Today we’re going to travel back to the year 1765 and listen to the words of Lord Adam Gordon, who visited Charleston and the Lowcountry of South Carolina as part of an extended tour of the American colonies.
Lord Adam Gordon’s Description of Charleston, 1765
Adam Gordon was born around the year 1726, the fourth son of Alexander, second Duke of Gordon. A native of Scotland, Lord Adam entered the British military at an early age, and in 1763 he was promoted to colonel of the 66th Regiment of Foot, a position he held until 1775. I n the early 1760s he was stationed briefly in the West Indies. Before returning home, 38-year-old Lord Adam sailed to Florida and began a long, slow northward tour through the other American colonies. He arrived in Charleston by way of Savannah in early December 1764 and lingered here in the Lowcountry until the middle of March 1765. After his return to Britain, Lord Adam never returned to the colonies, or the United States, and his long travel diary was forgotten among his papers. He died in 1801, and his manuscript journal eventually found its way to the British Museum. In 1916 it was finally published among a collection of colonial-era travel accounts, which you can find online through the Library of Congress: “Journal of an Officer who Traveled in America and the West Indies in 1764 and 1765,” in Travels in the American Colonies, 1690–1783, ed. Newton D. Mereness (New York: Macmillan, 1916), 365–453.

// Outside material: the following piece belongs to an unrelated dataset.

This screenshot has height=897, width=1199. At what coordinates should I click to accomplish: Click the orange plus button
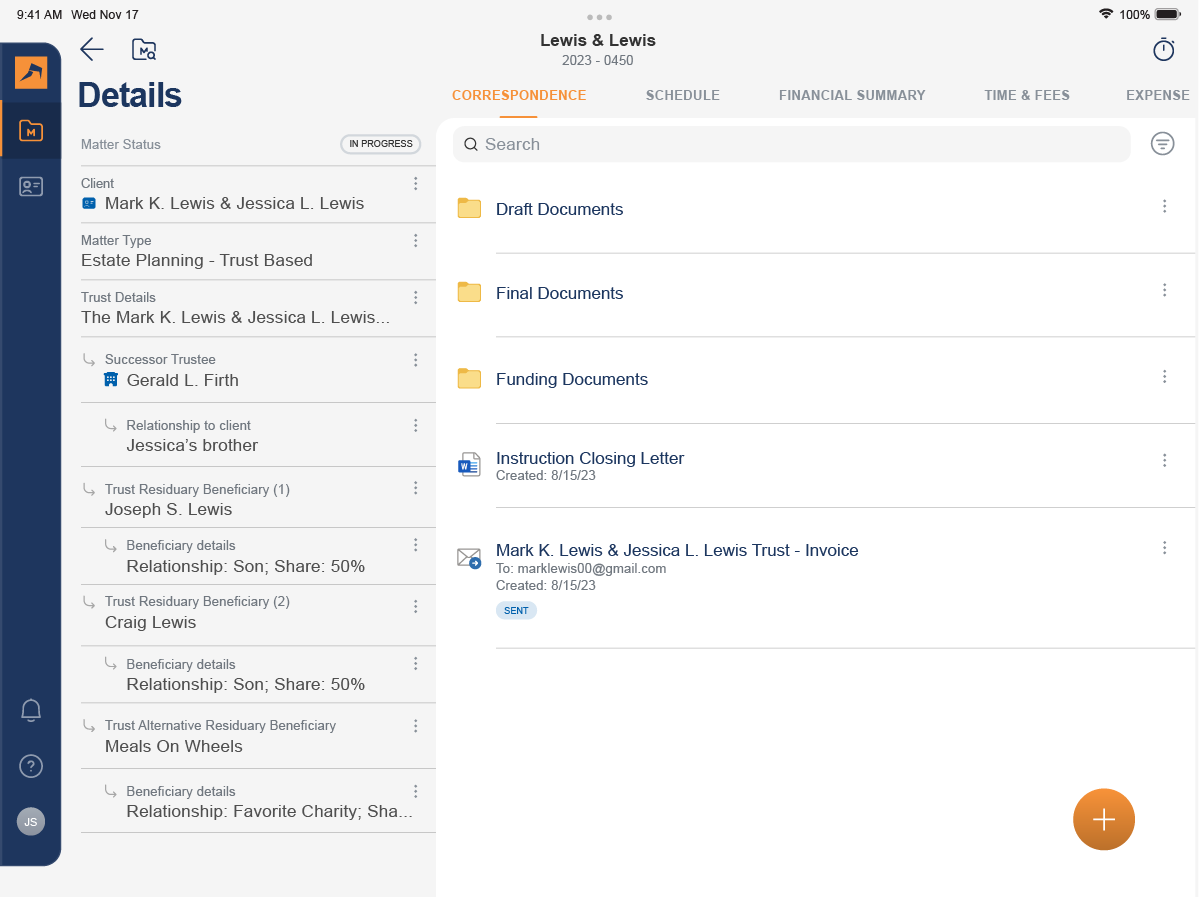pos(1103,819)
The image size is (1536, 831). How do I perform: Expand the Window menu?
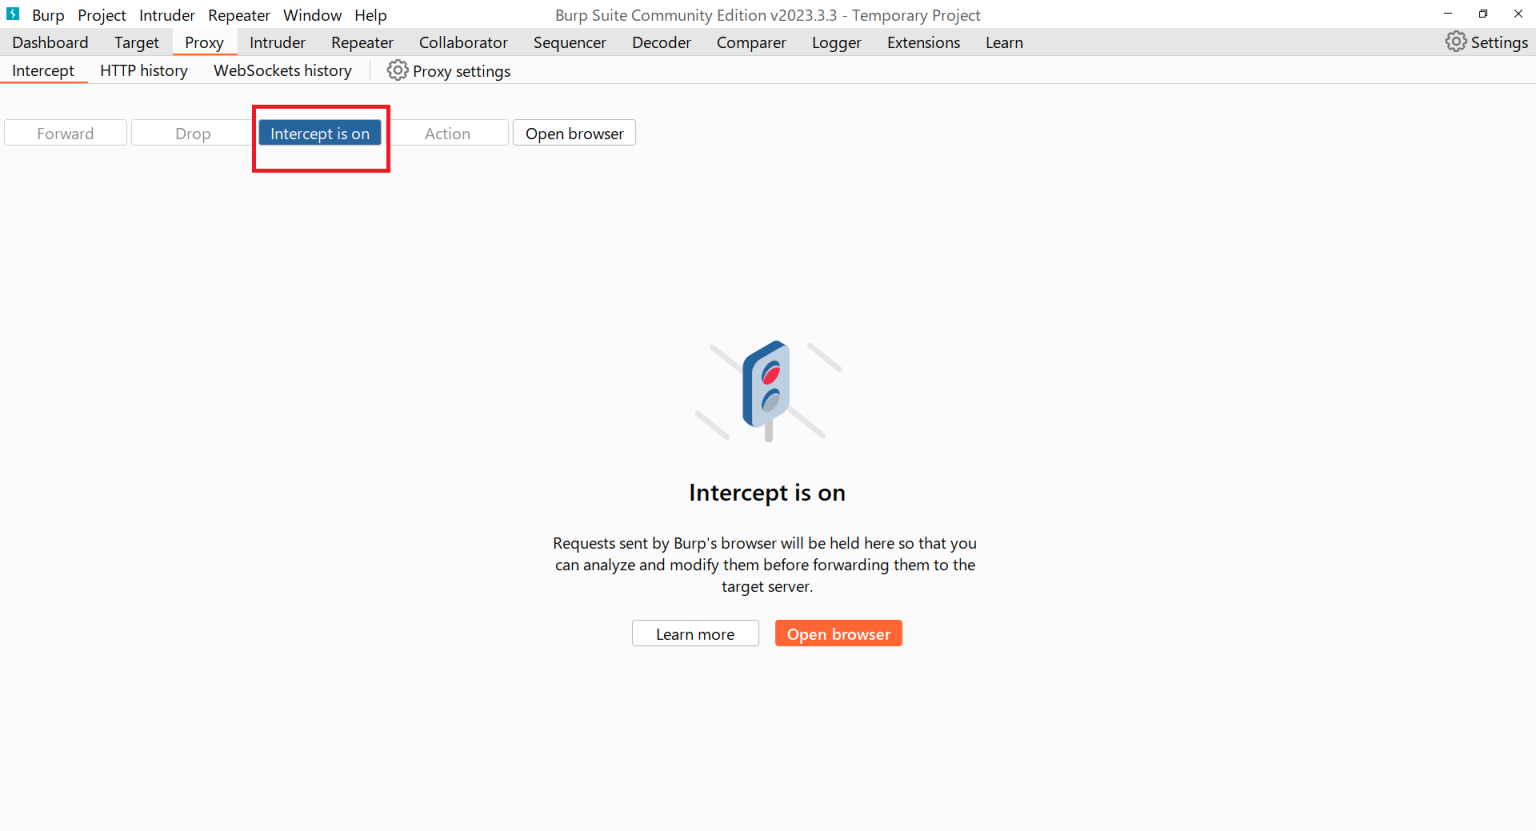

So let’s travel back to the spring of 1765, and listen to Colonel Lord Adam Gordon’s impression of Charleston and the surrounding Lowcountry.
“I arrived at Charlestown, the Metropolis of South Carolina, on the 8th Decemr. 1764, having landed at Beaufort in Port Royal Island, some days before from Savannah river, which divides it from Georgia, as an imaginary Line does this Province from North Carolina.
It is of all the Southern Provinces the most considerable, on account of the Number of Inhabitants, the quantity and the variety of its productions and Exports, and the good condition of its Inhabitants. There seems in general to be but two Classes of people—the planters who are the proprietors, and the Merchants who purchase and Ship the produce.
Rice and Indigo are the two grand Staples of this Province, of which very great quantities are annually made and Exported to Europe and elsewhere.—It has been augmenting annually in Numbers, wealth and Industry, since the Crown purchas’d out the Lords proprietors, and as none of its Exports or productions, interfere with those of the Mother Country, it will be prudent in her to give this Province all possible encouragement.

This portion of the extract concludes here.